By Vamshi Jandhyala in mathematics Riddler

February 13, 2021

Riddler Express

This time around, there are six three-digit numbers — each belongs in a row of the table below, with one digit per cell. The products of the three digits of each number are shown in the rightmost column. Meanwhile, the products of the digits in the hundreds, tens and ones places, respectively, are shown in the bottom row.
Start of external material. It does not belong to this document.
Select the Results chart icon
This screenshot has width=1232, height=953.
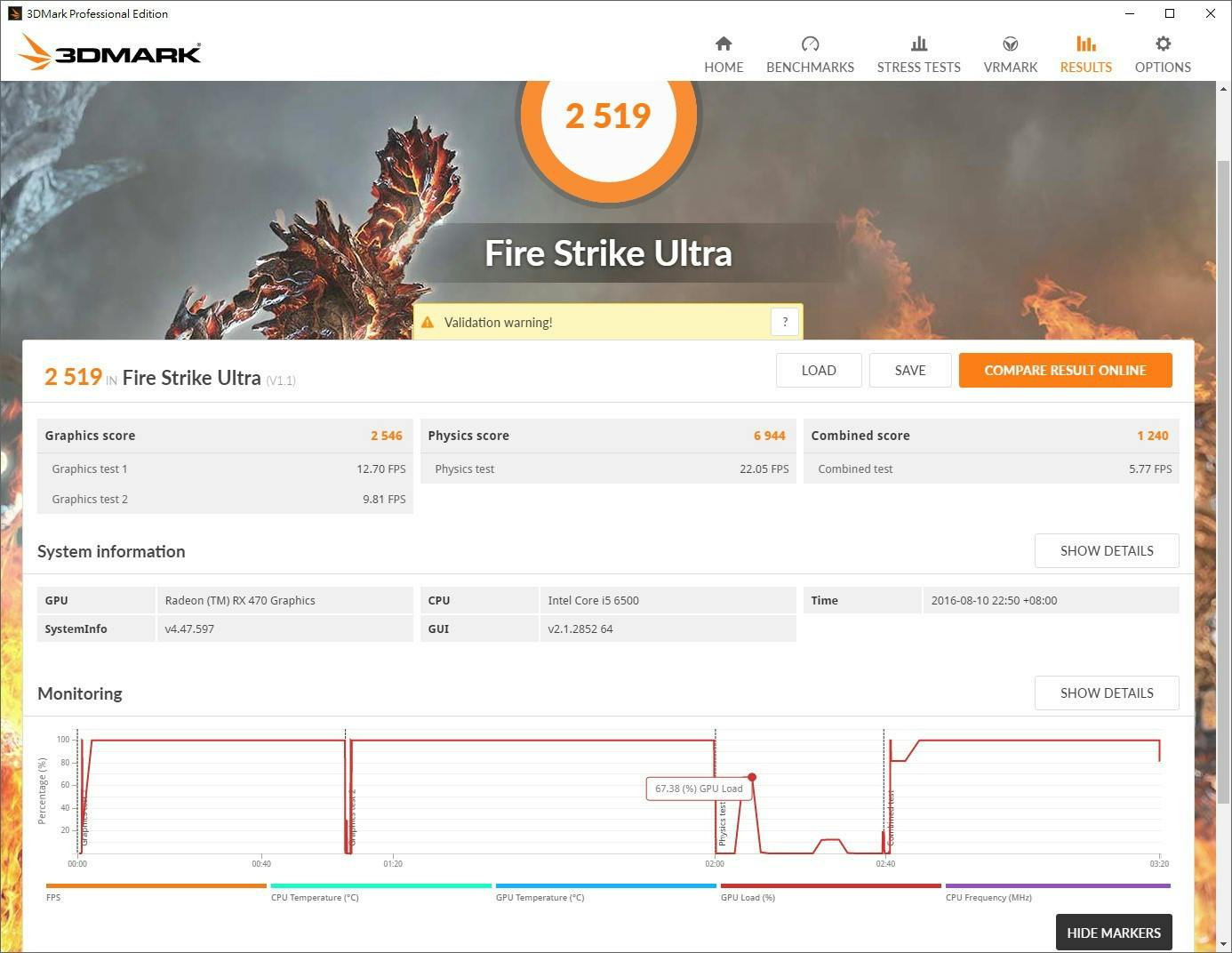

Can you find all six three-digit numbers and complete the table?

Computational Solution

from z3 import *

class MysteriousNumbersSolver:
    def __init__(self):
        self.X = [[Int("self.X_%s_%s" % (i, j)) for j in range(3)]
                      for i in range(6)]
        self.s = Solver()
        self.s.add([And(0 <= self.X[i][j], self.X[i][j]<= 9) for i in range(6) for j in range(1,3)])
        self.s.add([And(0 <= self.X[i][0], self.X[i][0]<= 9) for i in range(6)])

    def set_constraints(self):   
        self.s.add(self.X[0][0]*self.X[0][1]*self.X[0][2]==210)
        self.s.add(self.X[1][0]*self.X[1][1]*self.X[1][2]==144)
        self.s.add(self.X[2][0]*self.X[2][1]*self.X[2][2]==54)
        self.s.add(self.X[3][0]*self.X[3][1]*self.X[3][2]==135)
        self.s.add(self.X[4][0]*self.X[4][1]*self.X[4][2]==4)
        self.s.add(self.X[5][0]*self.X[5][1]*self.X[5][2]==49)
        self.s.add(self.X[0][0]*self.X[1][0]*self.X[2][0]*self.X[3][0]*self.X[4][0]*self.X[5][0]==6615)
        self.s.add(self.X[0][1]*self.X[1][1]*self.X[2][1]*self.X[3][1]*self.X[4][1]*self.X[5][1]==15552)
        self.s.add(self.X[0][2]*self.X[1][2]*self.X[2][2]*self.X[3][2]*self.X[4][2]*self.X[5][2]==420)

    def output_solution(self):
        m = self.s.model()
        for i in range(6):
            print(" ".join([str(m.evaluate(self.X[i][j])) for j in range(3)]))

    def solve(self):
        self.set_constraints()
        if self.s.check() == sat:
            self.output_solution()
        else:
            print(self.s)
            print("Failed to solve.")

s = MysteriousNumbersSolver()
s.solve()

Here is the solution

7 6 5
9 8 2
3 9 2
5 9 3
1 4 1
7 1 7